Par anticipation, Nairobi a décidé de dénoncer avec fracas, mardi 18 mars, l’accord de financement avec le Fonds monétaire international (FMI) conclu en 2021, et qui portait sur un montant de 3,6 milliards de dollars
Cet accord visait à stabiliser les finances publiques à travers des mesures de réduction des dépenses et un renforcement de la collecte des impôts. Mais, le non-respect de ces engagements par le Kenya a poussé le FMI à suspendre les décaissements plongeant les investisseurs détenant les titres de la dette souveraine kényane dans l’incertitude.
Les mesures d’assainissement budgétaire ne passent pas
La rupture du FMI avec Nairobi était plus ou moins prévisible car le gouvernement du président William Ruto s’était heurté à de grosses difficultés politiques et à une forte opposition populaire pour la mise en œuvre de ces mesures d’assainissement budgétaire. Lorsque le gouvernement a tenté d’introduire de nouvelles taxes en 2024, il a déclenché une vive réaction de la rue, des manifestations ponctuées par de nombreuses victimes, obligeant l’exécutif à renoncer à son projet. Cette incapacité à générer de nouvelles ressources fiscales a fragilisé la crédibilité budgétaire du pays auprès des investisseurs et des créanciers internationaux. En conséquence, l’examen prévu des finances publiques par le FMI, convenu par les deux parties, a été annulé et les 850 millions de dollars restants ne seront pas versés au Kenya.

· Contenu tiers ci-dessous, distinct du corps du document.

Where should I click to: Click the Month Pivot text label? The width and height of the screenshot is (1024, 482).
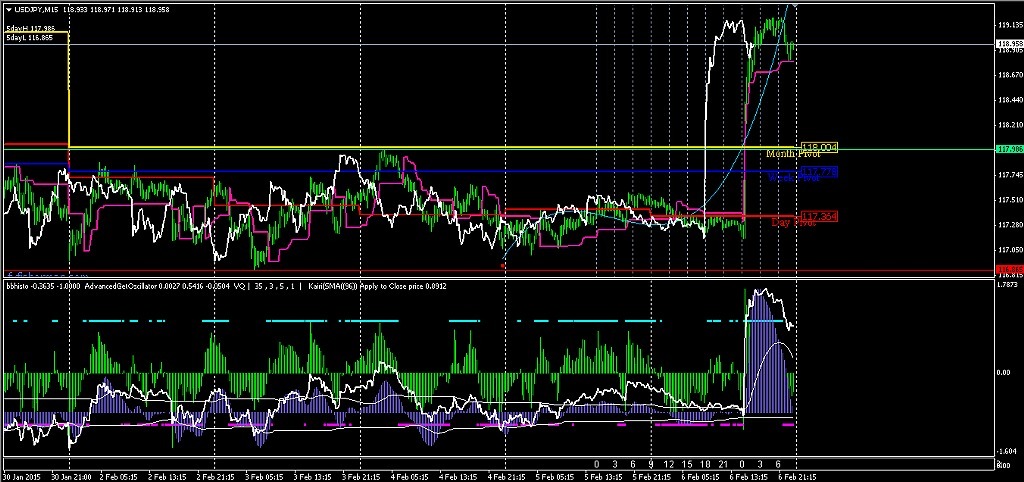click(793, 154)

Risque sur la notation souveraine
L’annonce de la fin du programme du FMI a entraîné une chute de la dette extérieure du Kenya et une nouvelle dépréciation de la devise nationale, le shilling. Cette panique des marchés traduit la crainte des investisseurs quant à l’évolution de la politique budgétaire du pays et à sa capacité à honorer ses engagements auprès des créanciers. Cette incertitude pourrait également affecter la notation souveraine Kenya, compliquant encore plus l’accès aux financements internationaux. Selon les observateurs, au-delà des enjeux financiers, la décision de Nairobi s’inscrit dans une stratégie politique plus large. Conscient des tensions sociales liées aux réformes fiscales, le président William Ruto a récemment conclu un pacte de partage du pouvoir avec son principal rival, Raila Odinga. Cette alliance vise à faciliter l’adoption des mesures budgétaires nécessaires tout en consolidant sa position en vue des élections de 2027.